CHICAGO — They built limestone aqueducts in the Dan Ryan Woods and dug out the Skokie Lagoons one shovel at a time. At Starved Rock State Park, they raised lodges, and along the I&M Canal, they extended dozens of bridges. They carved out trails and cleared campgrounds and planted billions of trees, and they did all of this as part of their time in the Civilian Conservation Corps, a widely popular New Deal program now being re-imagined for the 21st century.
In President Joe Biden’s January executive order aimed at addressing the climate crisis, there was a call for the creation of a Civilian Climate Corps. The modern CCC would employ Americans “to conserve and restore public lands and waters, bolster community resilience, increase reforestation, increase carbon sequestration in the agricultural sector, protect biodiversity, improve access to recreation, and address the changing climate.”

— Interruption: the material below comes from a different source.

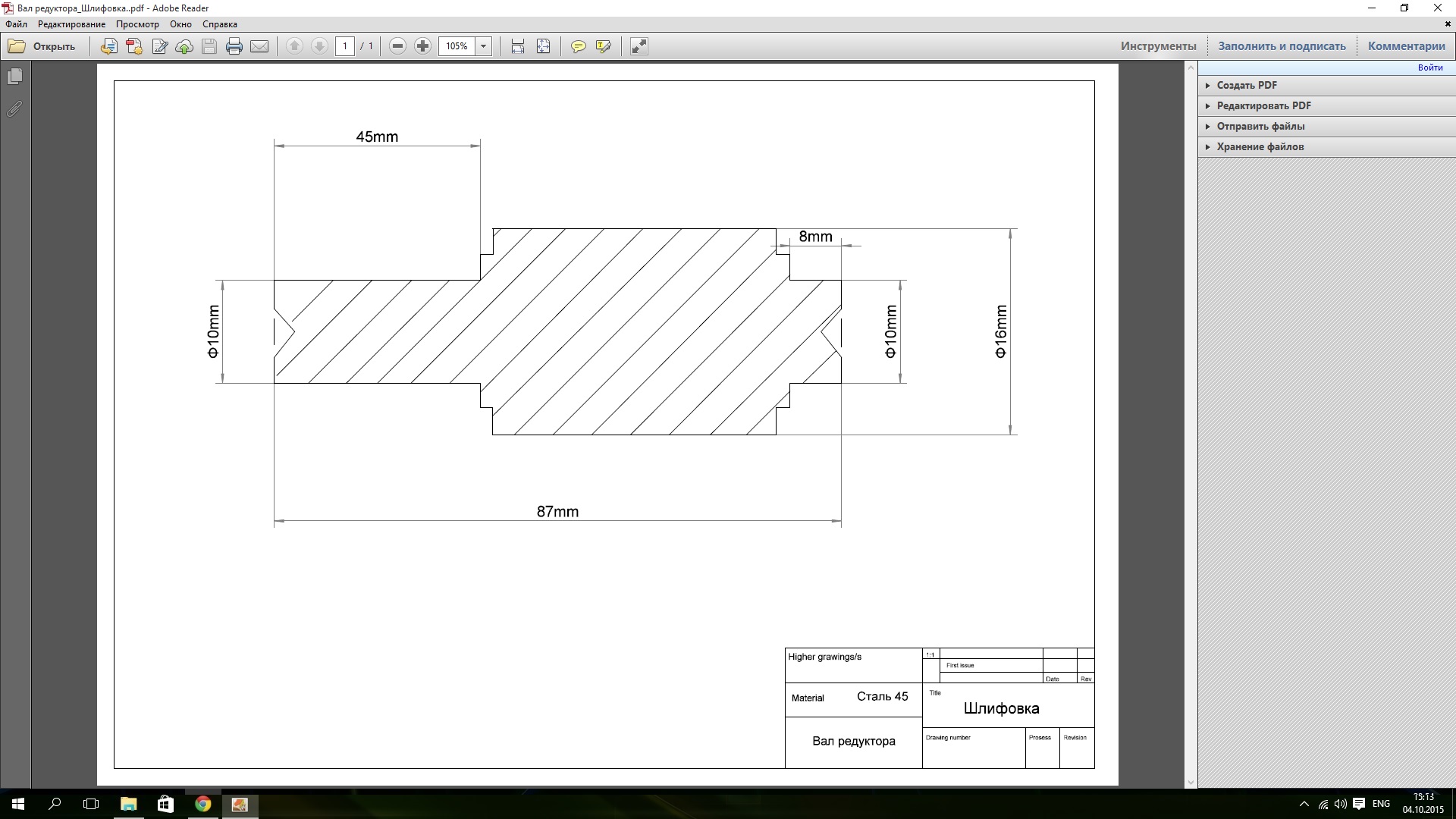Click the fit one full page icon
Image resolution: width=1456 pixels, height=819 pixels.
point(544,46)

The $2 trillion infrastructure plan introduced at the end of March included $10 billion for a corps. Multiple CCC-esque bills have also been introduced in Congress, including the Renew Conservation Corps Act by U.S. Sen. Dick Durbin, with a parallel bill from U.S. Rep. Bobby Rush, both Illinois Democrats.
“I think Illinois is in a very special position here to help launch a program that could have a huge impact on people’s lives and on our infrastructure,” said Jerry Adelmann, president and CEO of the conservation nonprofit Openlands, which helped shape the Renew act. “We’re trying to build a big tent and get everybody under it.”